Essa mobilização militante é o grande trunfo do jornal que tem nos eleitores comunistas o suporte para levar adiante a utopia de Jean Jaurès de um jornal "feito para transformar a sociedade" ou "trabalhar pela realização da humanidade".

Relação singular

No ano passado, o L´Humanité teve que se render aos fatos e colocou à venda a sede histórica do jornal, em Saint-Denis, ao norte de Paris, um belo projeto de Oscar Niemeyer, autor também do projeto da sede do Partido Comunista Francês.

Em maio de 2008, a redação abandonou o prédio de Niemeyer em que se instalara desde 1989 e passou a ocupar um imóvel situado perto do Stade de France.
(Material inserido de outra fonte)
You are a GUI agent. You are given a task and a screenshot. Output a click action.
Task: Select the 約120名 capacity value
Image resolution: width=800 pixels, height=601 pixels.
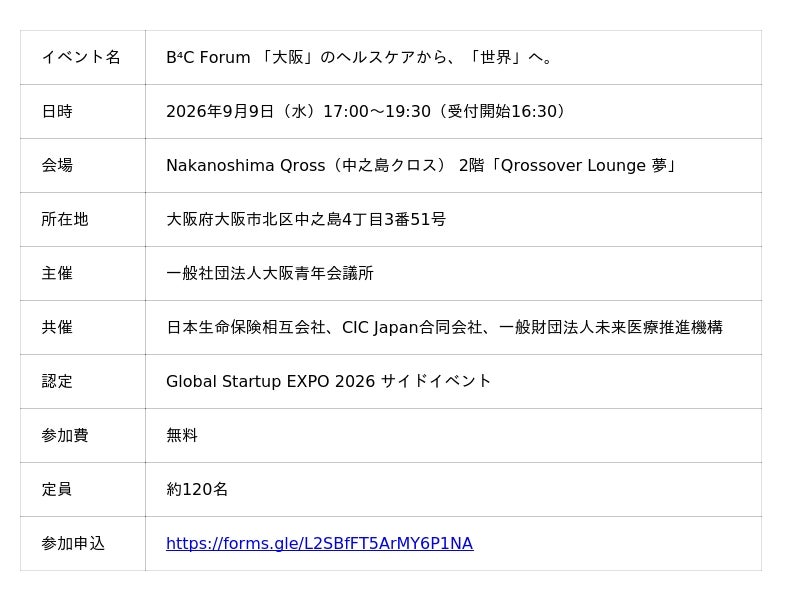(x=197, y=489)
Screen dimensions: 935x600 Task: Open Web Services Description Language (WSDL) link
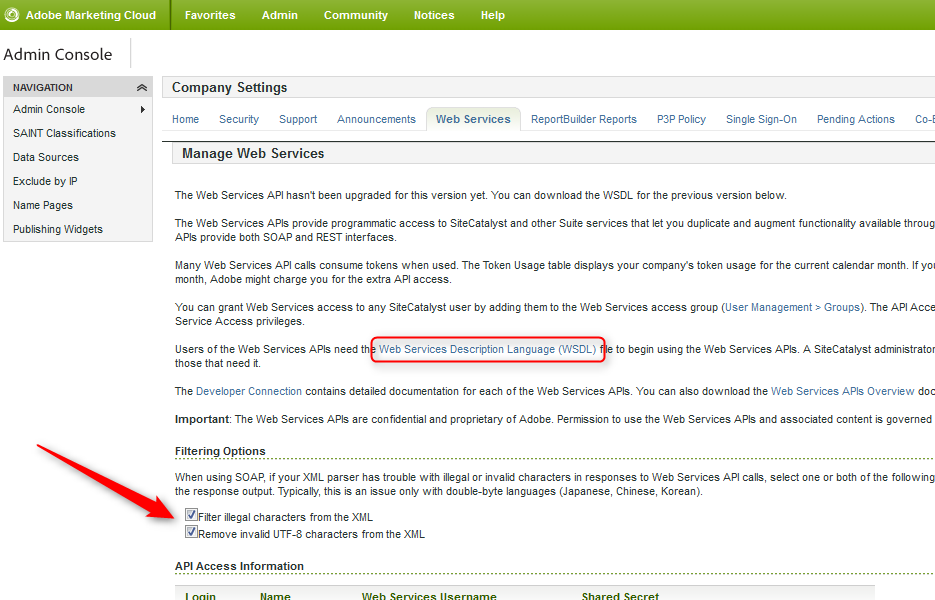pyautogui.click(x=487, y=349)
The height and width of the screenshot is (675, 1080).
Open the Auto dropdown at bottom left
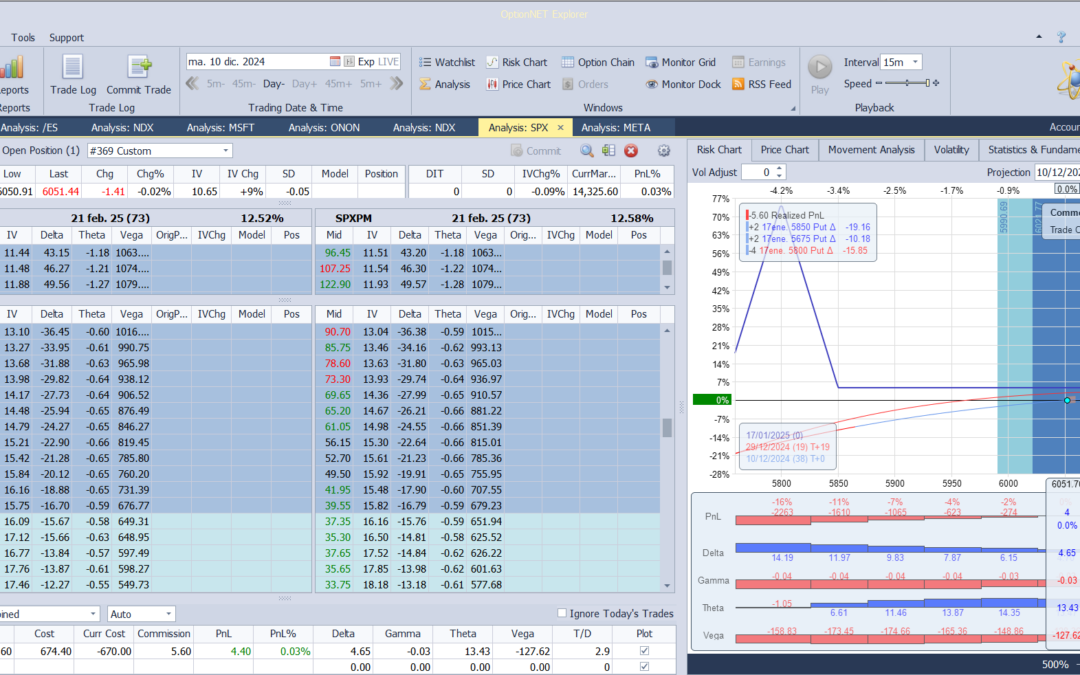click(x=169, y=614)
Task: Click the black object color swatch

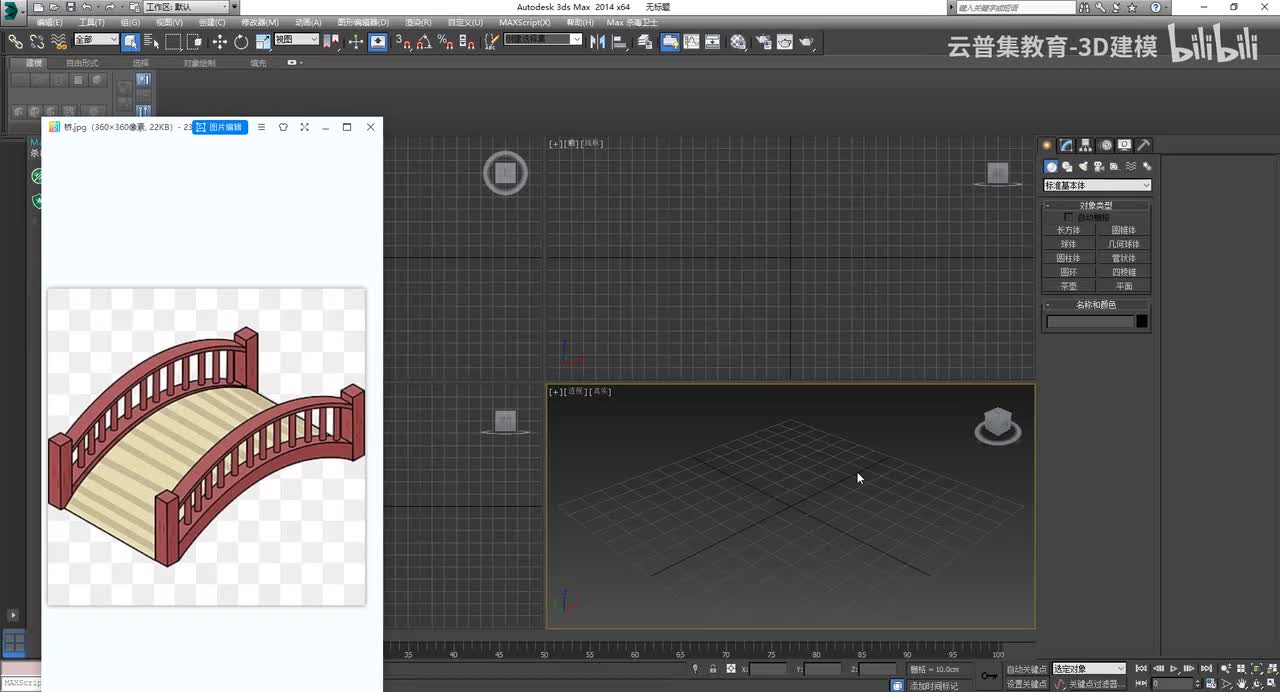Action: (1142, 321)
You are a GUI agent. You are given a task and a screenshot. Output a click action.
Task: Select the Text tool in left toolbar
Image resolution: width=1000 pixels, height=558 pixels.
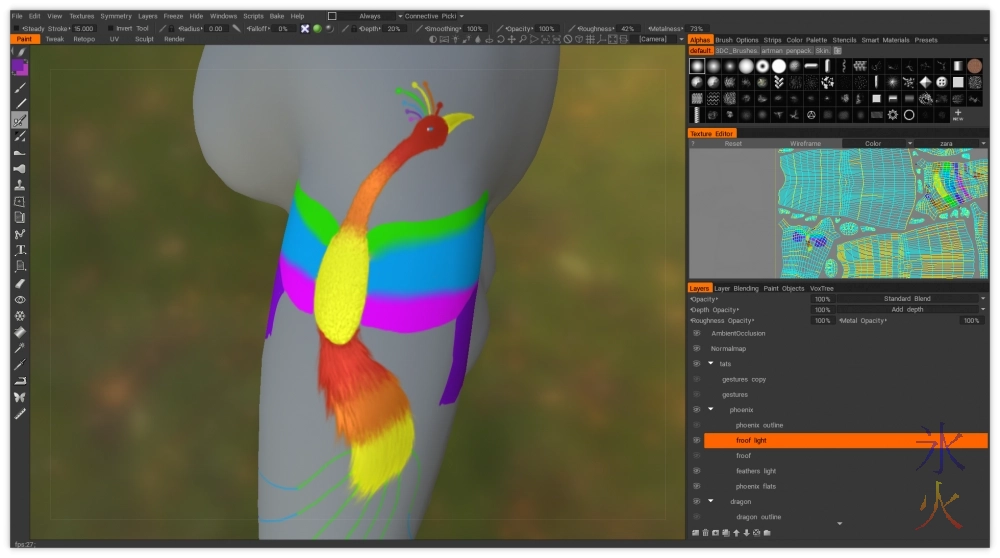click(20, 249)
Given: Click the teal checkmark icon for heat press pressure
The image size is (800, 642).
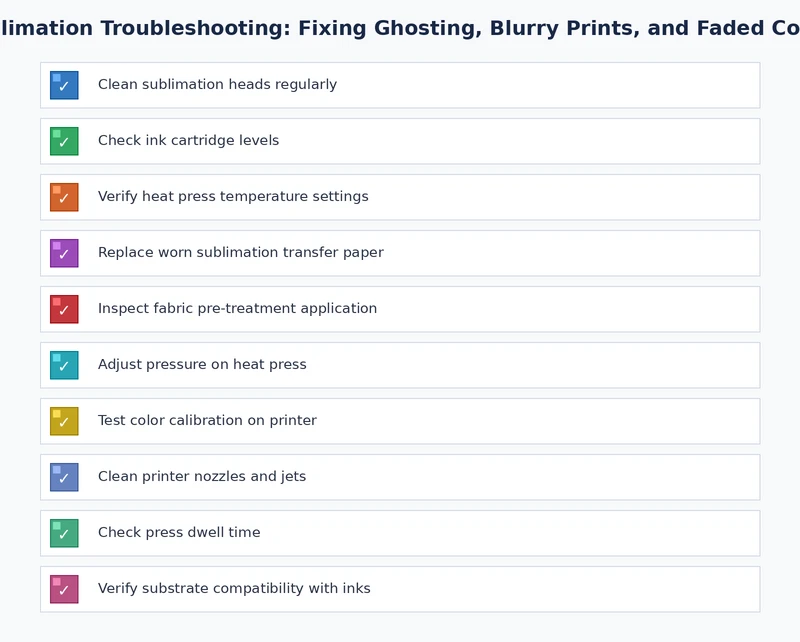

Colocada à venda por 15 milhões de euros, a sede do jornal ainda não encontrou comprador, o que obrigou o diário a recorrer aos leitores para pagar dívidas, já que o jornal não tem anunciantes e conta como única fonte de renda a venda nas bancas e as doações dos leitores reunidos em uma "associação de amigos do L´Humanité".

Em menos de um mês, o jornal angariou mais de 1 milhão de euros doados por leitores engajados que mantêm com o cotidiano uma relação singular. Ser leitor do L´Huma é antes de tudo um ato militante. E nenhum desses leitores quer ver o jornal desaparecer do cenário da mídia francesa.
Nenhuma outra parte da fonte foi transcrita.